Dataset extract:
- Opening Delimiter -

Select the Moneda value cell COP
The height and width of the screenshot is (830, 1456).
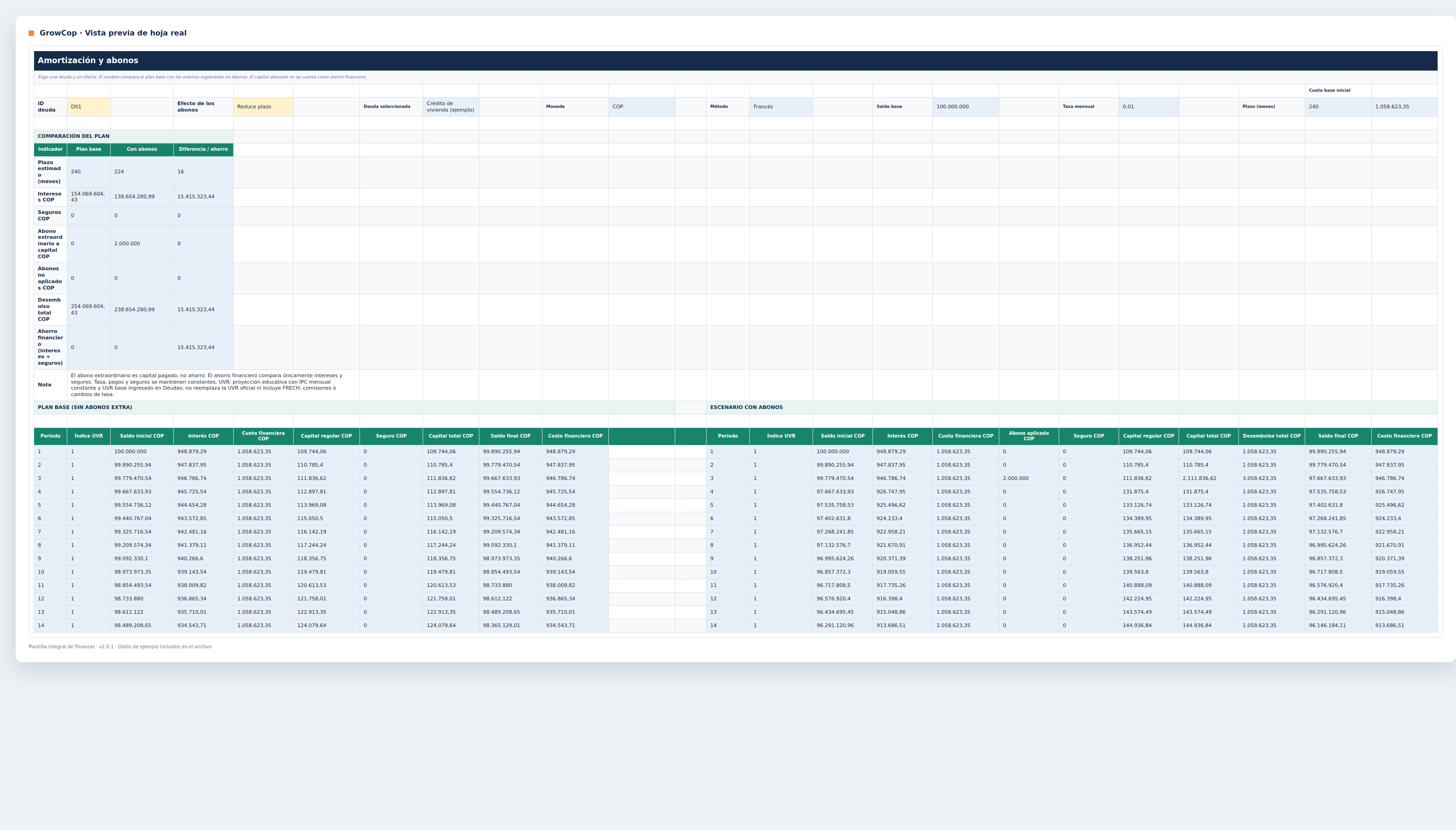click(642, 107)
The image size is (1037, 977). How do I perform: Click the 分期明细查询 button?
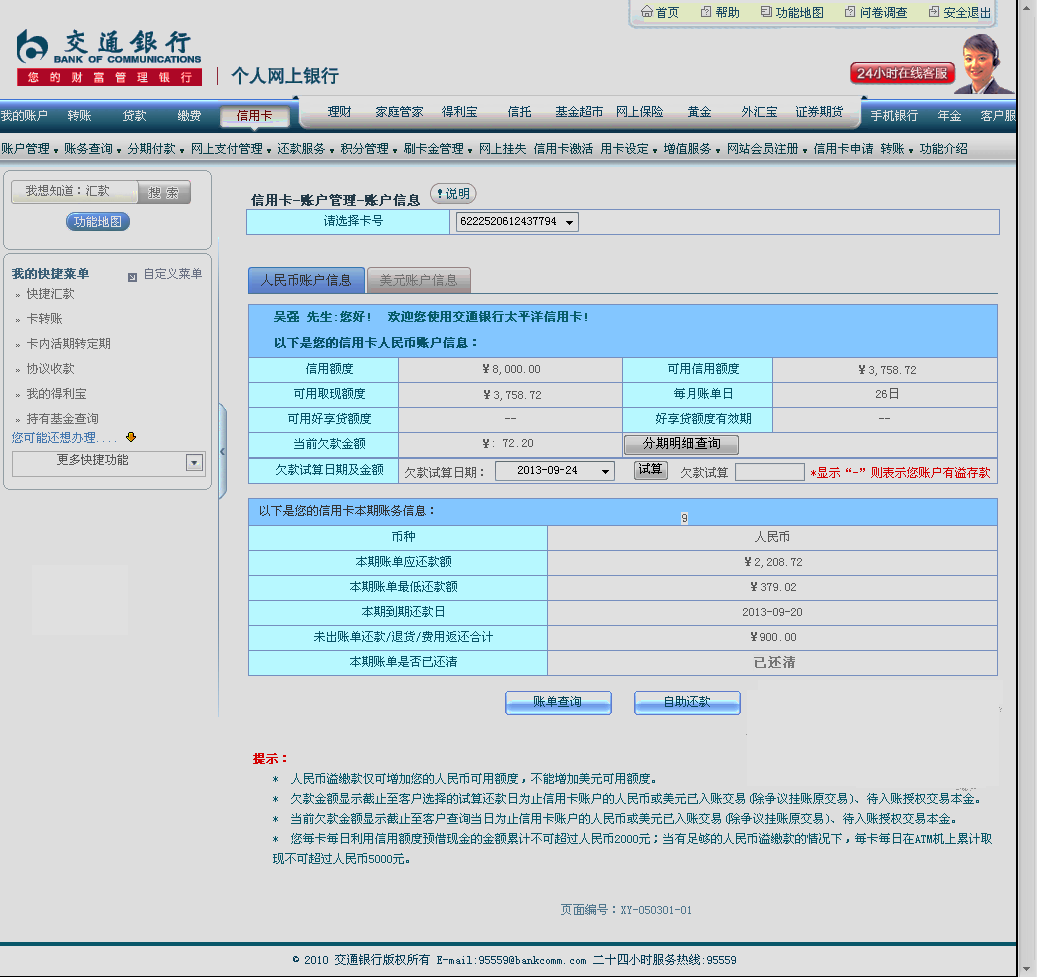(x=681, y=444)
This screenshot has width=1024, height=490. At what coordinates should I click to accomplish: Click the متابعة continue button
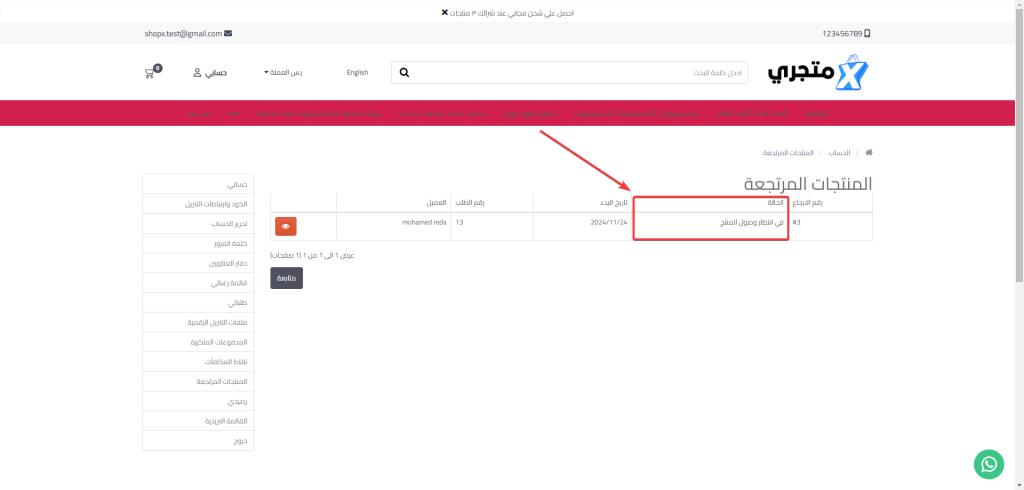(286, 278)
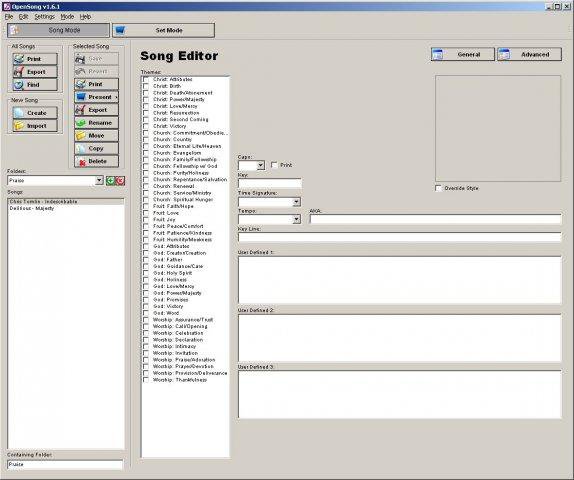Import a song file
The height and width of the screenshot is (480, 574).
(x=35, y=126)
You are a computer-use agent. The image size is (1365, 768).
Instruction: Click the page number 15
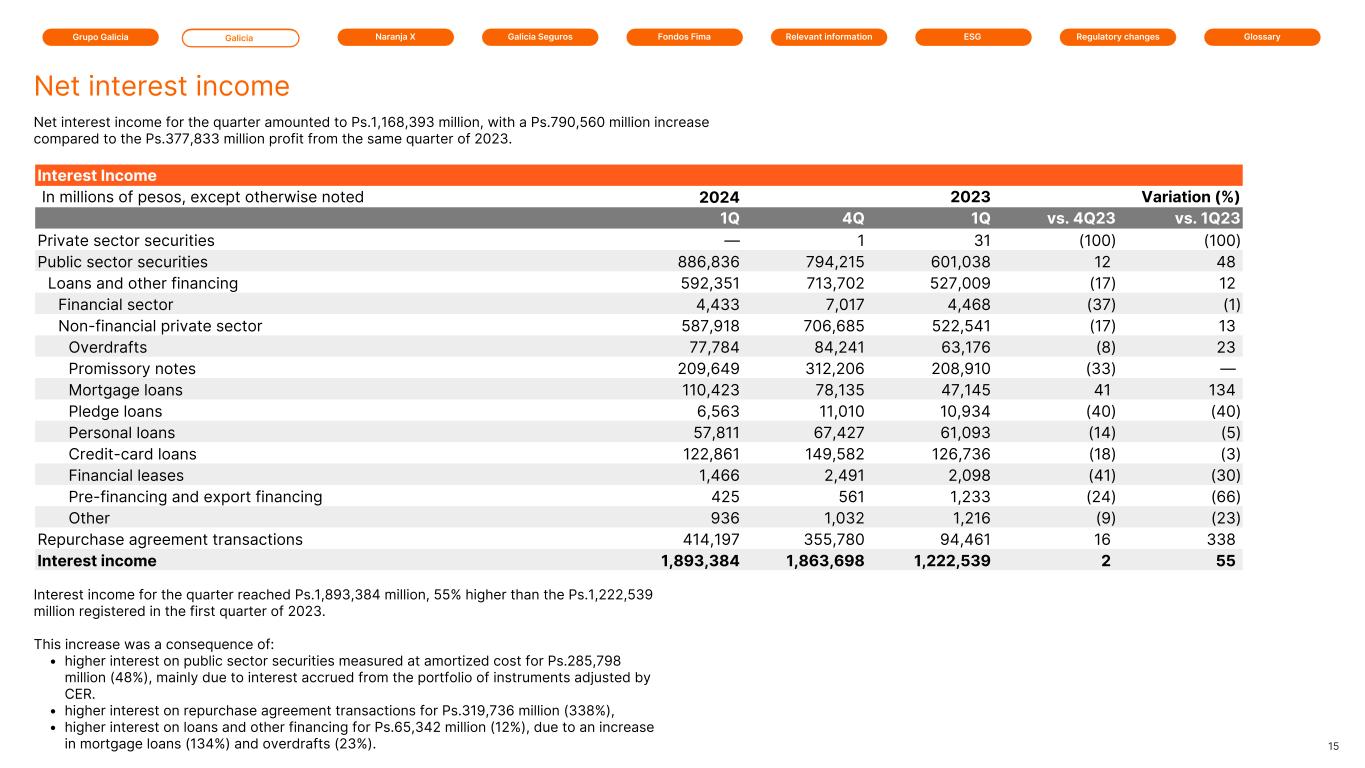[x=1333, y=746]
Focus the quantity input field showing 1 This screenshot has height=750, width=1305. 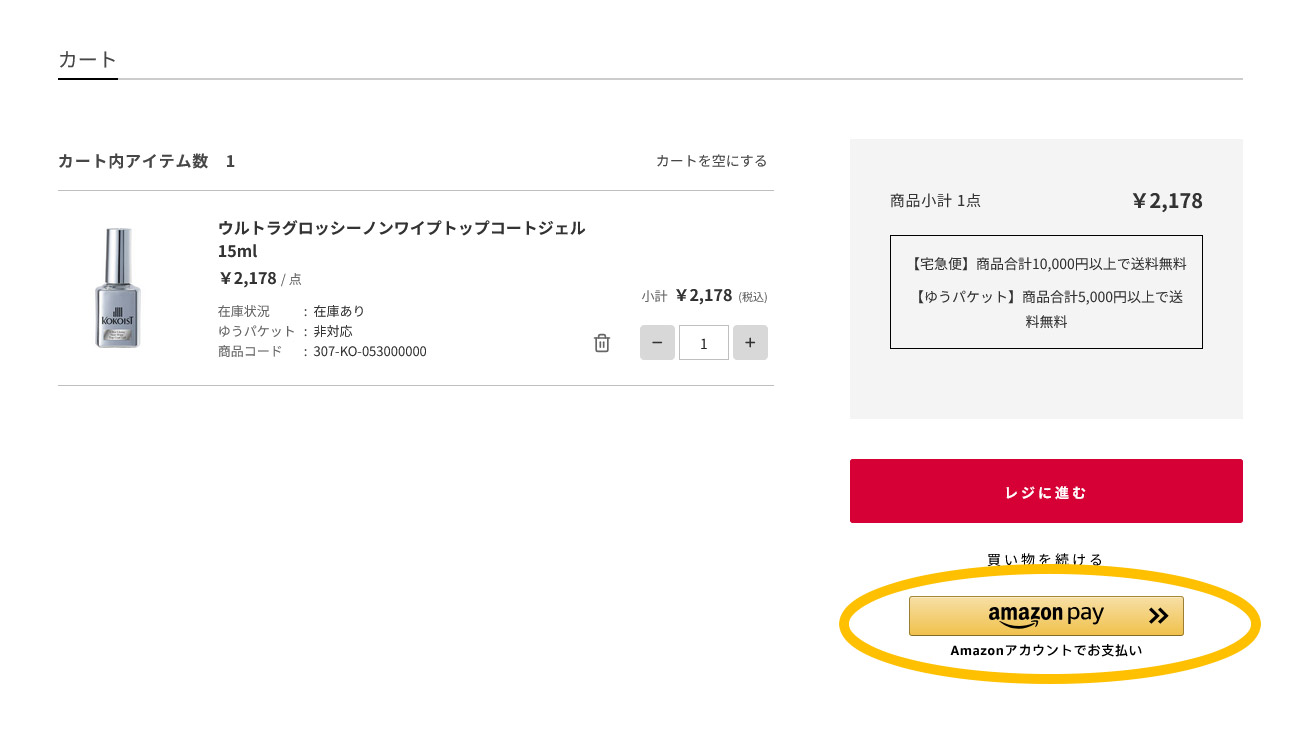click(704, 343)
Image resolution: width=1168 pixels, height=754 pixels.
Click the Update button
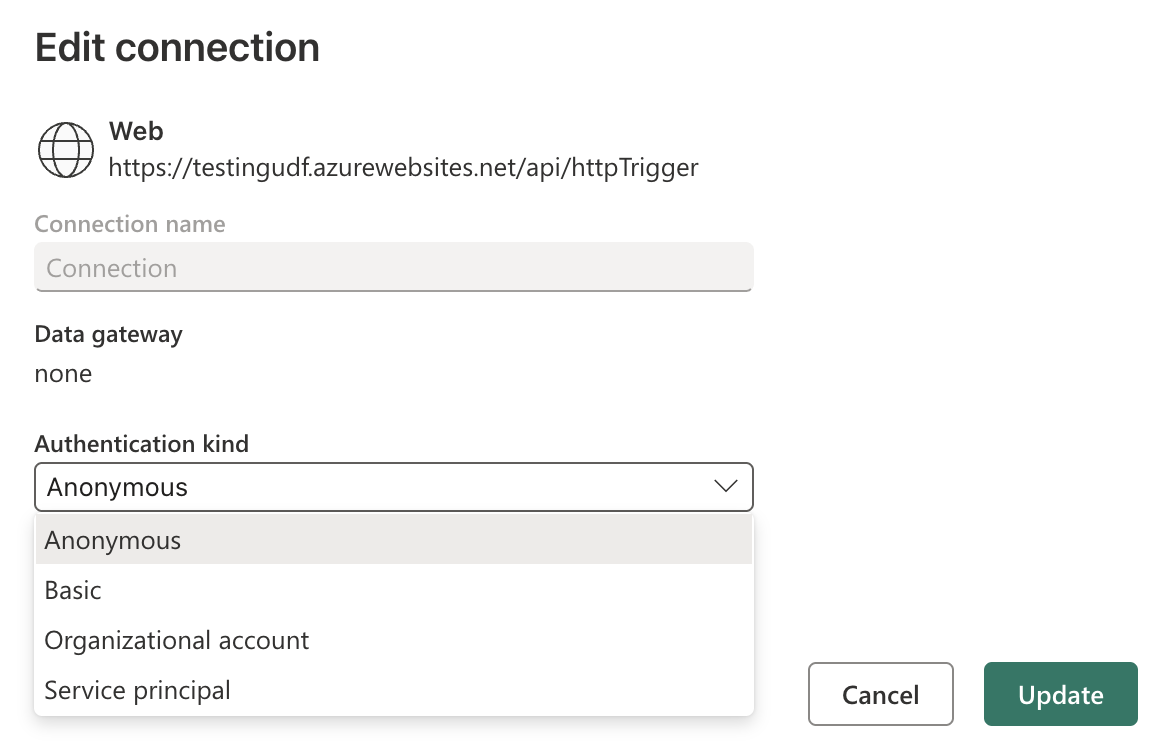pos(1060,694)
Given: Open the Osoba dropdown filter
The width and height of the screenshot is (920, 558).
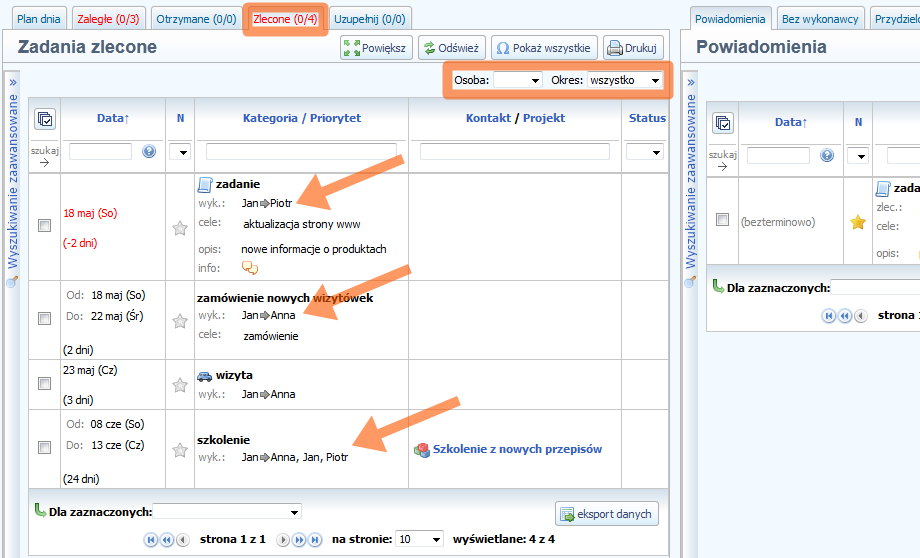Looking at the screenshot, I should [x=517, y=80].
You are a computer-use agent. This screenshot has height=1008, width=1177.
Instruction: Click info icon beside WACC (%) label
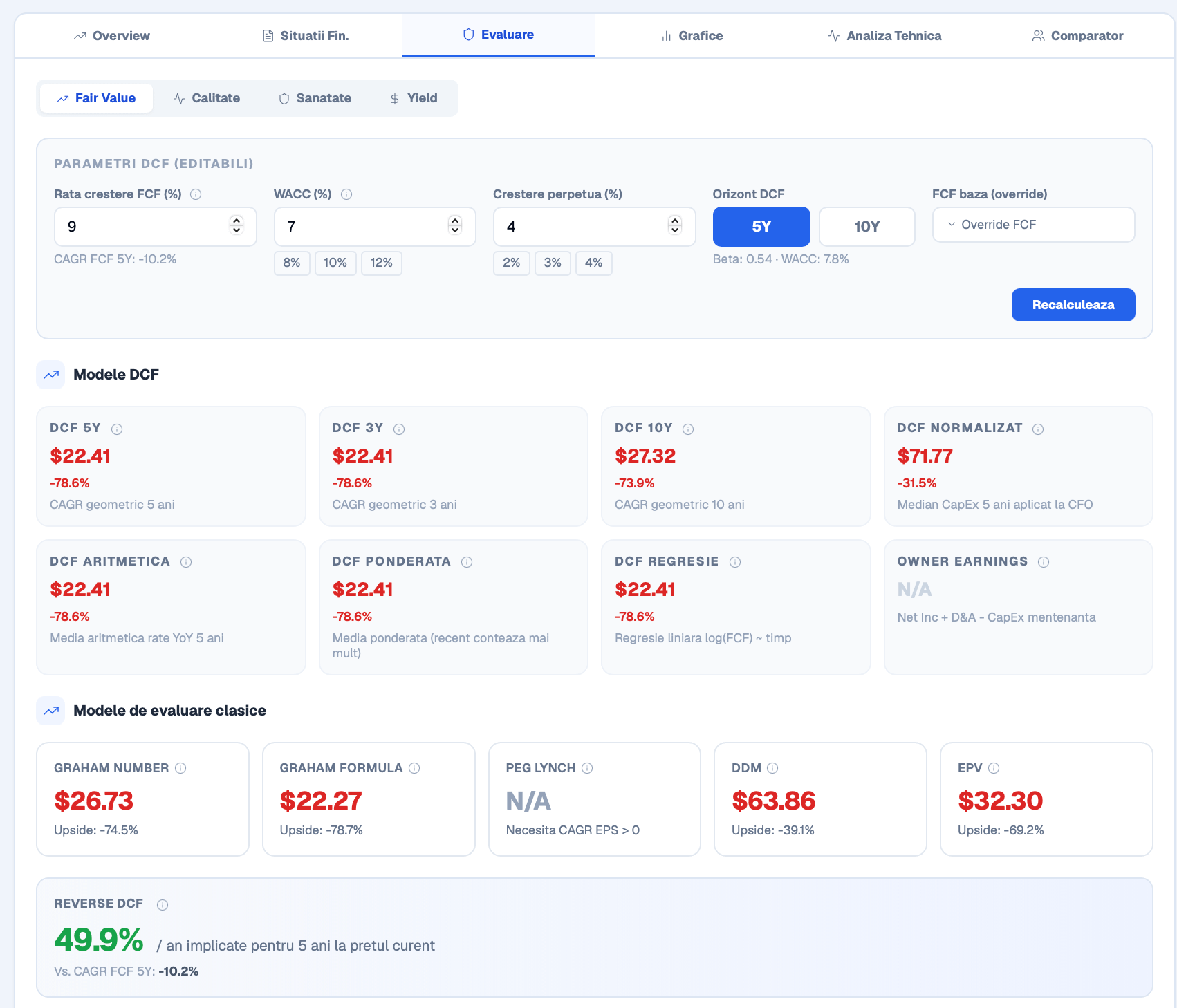click(x=346, y=194)
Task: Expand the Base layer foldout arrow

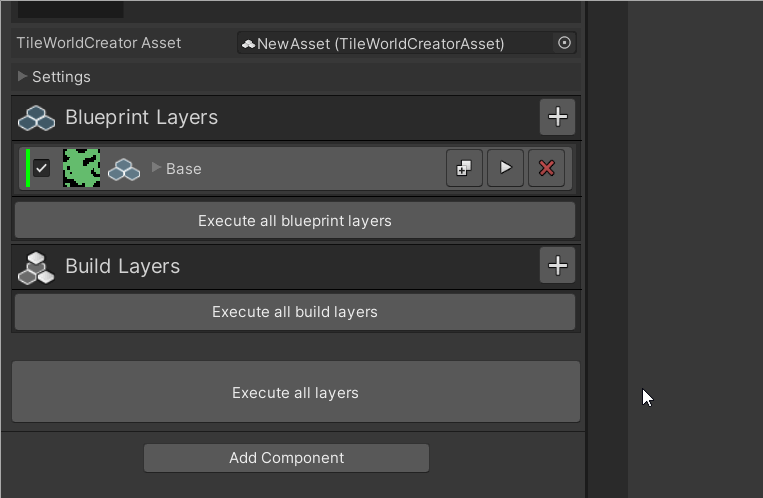Action: [x=156, y=168]
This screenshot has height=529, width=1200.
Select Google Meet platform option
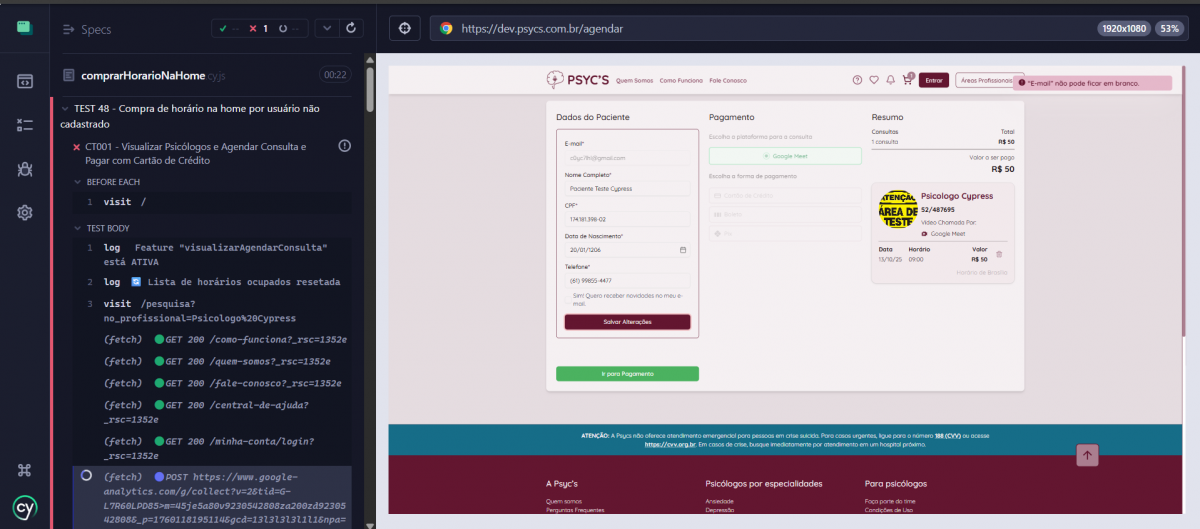[x=785, y=156]
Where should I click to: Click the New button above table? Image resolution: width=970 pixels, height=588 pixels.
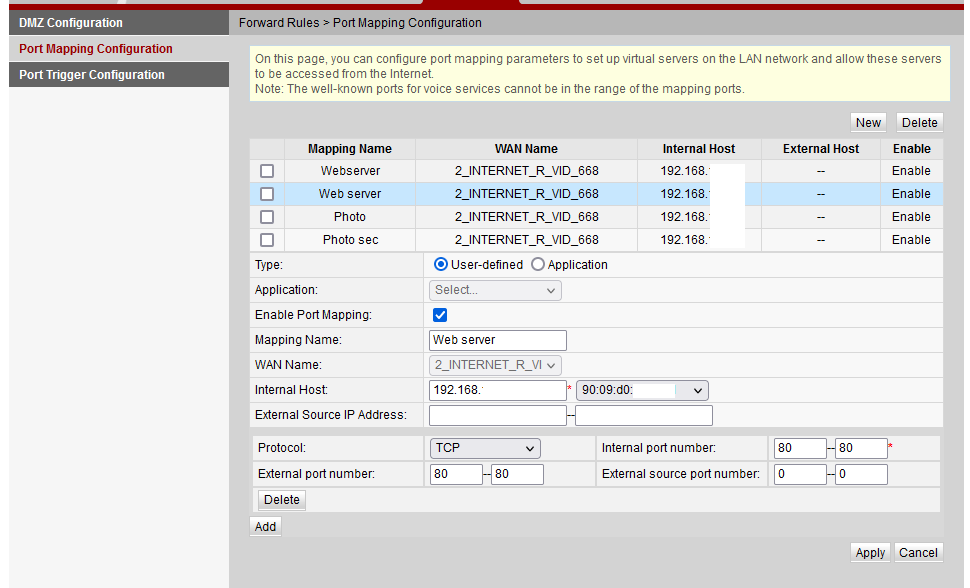[x=868, y=122]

- Closing Delimiter -

Using the listing above, restate exactly the range between the lines holding "Image resolution: width=1168" and "You are a computer-use agent. This", inclusive, with pictures left out.

Image resolution: width=1168 pixels, height=754 pixels.
Click the Update button
pos(1060,694)
Given: Open the Osoba dropdown filter
The width and height of the screenshot is (920, 558).
Looking at the screenshot, I should [x=517, y=80].
You are a computer-use agent. This screenshot has height=1008, width=1177.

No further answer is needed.